September 18 - 24, 2022: Issue 555


A Third Straight La Niña Is Likely This Spring And Summer: Here’s How You And Your Family Can Prepare

North Narrabeen rockpool, March 2nd, 2022. Photo: Joe Mills.

La Niña Under Way In The Tropical Pacific

September 13, 2022

The Australian Bureau of Meteorology's ENSO Outlook has been raised to LA NIÑA.

Key atmospheric and oceanic indicators of the El Niño–Southern Oscillation (ENSO) show an established La Niña. Tropical Pacific sea surface temperatures have been cooling since June and are now at La Niña thresholds. Atmospheric indicators including the Southern Oscillation Index (SOI), trade wind strength, and equatorial cloudiness are also displaying patterns typical of a La Niña event.

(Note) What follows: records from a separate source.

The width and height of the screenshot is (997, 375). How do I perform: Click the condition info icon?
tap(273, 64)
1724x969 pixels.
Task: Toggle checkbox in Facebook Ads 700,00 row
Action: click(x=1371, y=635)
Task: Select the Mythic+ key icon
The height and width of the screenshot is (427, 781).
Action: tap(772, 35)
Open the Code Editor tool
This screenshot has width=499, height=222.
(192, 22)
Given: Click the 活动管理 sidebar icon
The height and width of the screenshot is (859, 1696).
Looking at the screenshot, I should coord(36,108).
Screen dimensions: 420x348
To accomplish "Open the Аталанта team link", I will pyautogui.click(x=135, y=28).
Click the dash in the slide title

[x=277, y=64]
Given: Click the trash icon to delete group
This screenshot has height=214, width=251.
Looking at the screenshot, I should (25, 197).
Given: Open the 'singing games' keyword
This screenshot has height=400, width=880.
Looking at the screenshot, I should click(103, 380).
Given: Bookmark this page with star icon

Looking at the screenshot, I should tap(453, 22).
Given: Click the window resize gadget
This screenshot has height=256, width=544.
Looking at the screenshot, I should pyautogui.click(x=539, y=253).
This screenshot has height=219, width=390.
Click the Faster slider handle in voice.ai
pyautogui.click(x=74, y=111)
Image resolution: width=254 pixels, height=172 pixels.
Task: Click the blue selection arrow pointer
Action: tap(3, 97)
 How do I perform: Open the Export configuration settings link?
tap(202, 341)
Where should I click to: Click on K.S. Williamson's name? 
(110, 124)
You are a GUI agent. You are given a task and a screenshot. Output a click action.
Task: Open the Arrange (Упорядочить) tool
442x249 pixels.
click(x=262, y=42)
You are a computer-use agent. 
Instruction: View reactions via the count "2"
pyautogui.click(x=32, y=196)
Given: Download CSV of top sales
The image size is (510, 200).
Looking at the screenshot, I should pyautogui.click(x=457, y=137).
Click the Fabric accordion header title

Models indicate this La Niña event may peak during the spring and return to neutral conditions early in 2023. La Niña events increase the chances of above-average rainfall for northern and eastern Australia during spring and summer.

The negative Indian Ocean Dipole (IOD) event continues. The IOD index has satisfied negative IOD thresholds (i.e. at or below −0.4 °C) since June, with the latest weekly value being −0.8 °C. All surveyed climate models agree that negative IOD conditions are likely to continue into late spring. A negative IOD event is typically associated with above average spring rainfall for much of Australia. When a La Niña and negative IOD combine, it further increases the likelihood of above average rainfall over Australia, particularly in the eastern half of the continent.

The Southern Annular Mode (SAM) is currently in a positive phase and is likely to be mostly positive for the coming three months. During the spring months, a positive SAM has a wetting influence for parts of eastern New South Wales and far eastern Victoria, but a drying influence for western Tasmania.

The Madden–Julian Oscillation (MJO) continues to show a weak signal with most models suggesting it will remain weak for at least the next seven days. A weak MJO is unlikely to have much impact on Australian climate.

Climate change continues to influence Australian and global climate. Australia's climate has warmed by around 1.47 °C for the 1910–2020 period. Southern Australia has seen a reduction of 10–20% in cool season (April–October) rainfall in recent decades. There has also been a trend towards a greater proportion of rainfall from high intensity short duration rainfall events, especially across northern Australia.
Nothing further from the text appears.